── Available records

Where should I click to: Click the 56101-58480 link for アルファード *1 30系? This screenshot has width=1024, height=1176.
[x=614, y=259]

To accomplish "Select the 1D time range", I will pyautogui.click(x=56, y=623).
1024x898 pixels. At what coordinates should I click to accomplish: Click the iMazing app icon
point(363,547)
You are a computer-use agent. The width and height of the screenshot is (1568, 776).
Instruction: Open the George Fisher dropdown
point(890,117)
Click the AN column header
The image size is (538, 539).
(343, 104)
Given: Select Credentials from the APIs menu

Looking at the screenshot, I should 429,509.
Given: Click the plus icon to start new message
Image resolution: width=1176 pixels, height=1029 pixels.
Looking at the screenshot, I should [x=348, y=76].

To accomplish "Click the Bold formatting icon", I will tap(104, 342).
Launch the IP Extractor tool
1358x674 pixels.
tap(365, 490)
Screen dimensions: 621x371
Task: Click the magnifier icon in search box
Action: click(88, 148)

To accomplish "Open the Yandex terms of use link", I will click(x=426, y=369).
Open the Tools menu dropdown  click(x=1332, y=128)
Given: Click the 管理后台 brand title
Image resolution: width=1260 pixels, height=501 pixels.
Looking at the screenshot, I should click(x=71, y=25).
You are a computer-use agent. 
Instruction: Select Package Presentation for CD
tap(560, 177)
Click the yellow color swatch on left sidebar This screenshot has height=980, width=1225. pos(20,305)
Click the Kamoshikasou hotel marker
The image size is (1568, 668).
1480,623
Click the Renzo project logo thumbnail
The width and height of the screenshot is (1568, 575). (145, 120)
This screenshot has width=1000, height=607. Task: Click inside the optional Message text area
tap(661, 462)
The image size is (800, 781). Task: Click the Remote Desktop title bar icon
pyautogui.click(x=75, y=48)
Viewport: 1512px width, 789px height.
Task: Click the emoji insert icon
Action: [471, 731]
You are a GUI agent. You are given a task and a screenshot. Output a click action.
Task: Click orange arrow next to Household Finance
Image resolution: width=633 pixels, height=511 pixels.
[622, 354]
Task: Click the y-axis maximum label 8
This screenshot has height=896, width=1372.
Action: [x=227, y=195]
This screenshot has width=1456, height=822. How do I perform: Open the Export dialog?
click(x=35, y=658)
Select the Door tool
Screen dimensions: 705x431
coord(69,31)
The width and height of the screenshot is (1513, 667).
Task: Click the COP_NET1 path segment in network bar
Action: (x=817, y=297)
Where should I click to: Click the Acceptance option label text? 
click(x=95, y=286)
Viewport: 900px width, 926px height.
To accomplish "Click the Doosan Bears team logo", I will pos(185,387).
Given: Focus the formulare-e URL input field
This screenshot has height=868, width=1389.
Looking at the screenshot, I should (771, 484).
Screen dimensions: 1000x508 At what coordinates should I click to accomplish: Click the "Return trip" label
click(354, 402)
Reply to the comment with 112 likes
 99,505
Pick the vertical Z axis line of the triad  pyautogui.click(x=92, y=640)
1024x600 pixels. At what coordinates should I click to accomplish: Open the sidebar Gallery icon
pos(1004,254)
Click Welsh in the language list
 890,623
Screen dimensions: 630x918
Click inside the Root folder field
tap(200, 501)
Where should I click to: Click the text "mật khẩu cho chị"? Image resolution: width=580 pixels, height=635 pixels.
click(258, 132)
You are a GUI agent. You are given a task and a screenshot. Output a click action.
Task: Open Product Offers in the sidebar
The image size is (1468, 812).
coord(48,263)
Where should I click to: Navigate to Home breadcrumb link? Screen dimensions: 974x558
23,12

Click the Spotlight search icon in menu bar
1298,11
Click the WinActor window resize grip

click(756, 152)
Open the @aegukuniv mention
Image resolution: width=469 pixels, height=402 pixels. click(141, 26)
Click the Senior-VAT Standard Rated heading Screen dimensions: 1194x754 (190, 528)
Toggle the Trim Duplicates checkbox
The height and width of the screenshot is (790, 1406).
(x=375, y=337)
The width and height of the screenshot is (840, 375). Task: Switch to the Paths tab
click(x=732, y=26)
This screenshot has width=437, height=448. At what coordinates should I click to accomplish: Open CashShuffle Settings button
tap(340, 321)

────

Copy each line, exactly, that falls between the line containing "The image size is (1468, 812)." and the end of the entries, both included.

The image size is (1468, 812).
coord(48,263)
Where should I click to: Navigate to Home breadcrumb link? Screen dimensions: 974x558
23,12

Click the Spotlight search icon in menu bar
1298,11
Click the WinActor window resize grip

click(756, 152)
Open the @aegukuniv mention
Image resolution: width=469 pixels, height=402 pixels. click(141, 26)
Click the Senior-VAT Standard Rated heading Screen dimensions: 1194x754 (190, 528)
Toggle the Trim Duplicates checkbox
The height and width of the screenshot is (790, 1406).
(x=375, y=337)
The width and height of the screenshot is (840, 375). Task: Switch to the Paths tab
click(x=732, y=26)
This screenshot has width=437, height=448. At what coordinates should I click to accomplish: Open CashShuffle Settings button
tap(340, 321)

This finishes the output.